I'm not sure if I regret it or not. I was able to learn a lot and work with
technologies I probably wouldn't have but for the credits, but now I'm stuck
trying to figure out how bring down our $500/mo spend a few months after we
already launched.

------
threshold
I used Atlas and got the full 5K from AWS last month. Digital Ocean denied me
any credit at all even after I followed all the many steps and sent
screenshots of the Atlas signups and all our sensitive company info. But I
don't think much of their service so whatever. I would suggest people avoid
going through the DO process, it's a scam to collect information on new
companies.

------
ruffrey
AWS Activate Founders Package offers $1,000 direct from Amazon.
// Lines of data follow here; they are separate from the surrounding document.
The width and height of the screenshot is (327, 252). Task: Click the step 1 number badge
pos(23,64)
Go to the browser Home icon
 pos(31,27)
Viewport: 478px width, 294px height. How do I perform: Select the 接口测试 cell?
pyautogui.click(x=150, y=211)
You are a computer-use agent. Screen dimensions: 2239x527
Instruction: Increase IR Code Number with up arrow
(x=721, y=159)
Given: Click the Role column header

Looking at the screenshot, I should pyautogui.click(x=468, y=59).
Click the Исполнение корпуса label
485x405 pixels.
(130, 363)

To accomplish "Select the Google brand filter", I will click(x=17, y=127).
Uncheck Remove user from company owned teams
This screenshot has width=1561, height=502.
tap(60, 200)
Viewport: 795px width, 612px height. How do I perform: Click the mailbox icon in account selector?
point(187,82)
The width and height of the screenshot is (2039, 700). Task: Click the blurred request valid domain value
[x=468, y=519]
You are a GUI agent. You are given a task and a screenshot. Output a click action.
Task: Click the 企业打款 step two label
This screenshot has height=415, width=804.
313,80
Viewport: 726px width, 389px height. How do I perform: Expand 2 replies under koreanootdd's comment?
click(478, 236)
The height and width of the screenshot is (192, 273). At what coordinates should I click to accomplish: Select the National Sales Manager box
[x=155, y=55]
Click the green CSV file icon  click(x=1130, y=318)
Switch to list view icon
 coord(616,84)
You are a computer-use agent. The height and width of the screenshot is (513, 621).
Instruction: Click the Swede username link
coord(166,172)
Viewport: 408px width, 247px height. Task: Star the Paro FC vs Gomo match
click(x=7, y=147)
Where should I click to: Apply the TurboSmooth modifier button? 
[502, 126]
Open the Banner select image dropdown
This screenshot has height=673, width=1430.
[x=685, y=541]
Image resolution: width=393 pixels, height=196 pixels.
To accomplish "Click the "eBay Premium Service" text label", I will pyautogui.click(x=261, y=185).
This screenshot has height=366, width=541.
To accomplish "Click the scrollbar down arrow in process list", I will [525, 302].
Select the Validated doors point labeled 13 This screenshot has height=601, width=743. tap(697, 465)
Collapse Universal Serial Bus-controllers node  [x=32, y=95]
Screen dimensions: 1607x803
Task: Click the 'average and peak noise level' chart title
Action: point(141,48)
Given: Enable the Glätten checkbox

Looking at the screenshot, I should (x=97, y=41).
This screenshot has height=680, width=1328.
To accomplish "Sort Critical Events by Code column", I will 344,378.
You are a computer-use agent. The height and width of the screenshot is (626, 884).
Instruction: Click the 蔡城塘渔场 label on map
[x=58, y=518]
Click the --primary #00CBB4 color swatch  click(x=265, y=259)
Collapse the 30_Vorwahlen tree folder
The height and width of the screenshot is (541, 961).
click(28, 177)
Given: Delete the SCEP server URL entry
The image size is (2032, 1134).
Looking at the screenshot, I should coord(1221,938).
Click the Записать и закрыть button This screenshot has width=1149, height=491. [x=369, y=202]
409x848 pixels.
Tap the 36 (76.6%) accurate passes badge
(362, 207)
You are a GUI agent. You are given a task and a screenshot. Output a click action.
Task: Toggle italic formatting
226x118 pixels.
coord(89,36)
[https://aws.amazon.com/about-aws/whats-new/2020/02/aws-
launc...](https://aws.amazon.com/about-aws/whats-new/2020/02/aws-launches-
activate-founders-package/)

------
jstr
This is straight up false advertising in my opinion. You're paying for a
product that includes $5k in AWS credits but you're only receiving $1k in
credits.

------
ApolIllo
This article doesn't go beyond the title but I assume like any AWS funding you
have to show the ARR (Annual reoccurring revenue) potential for the future. I
know for a fact that they'll dish out $1m+ but it has to eventually lead to
revenue for them.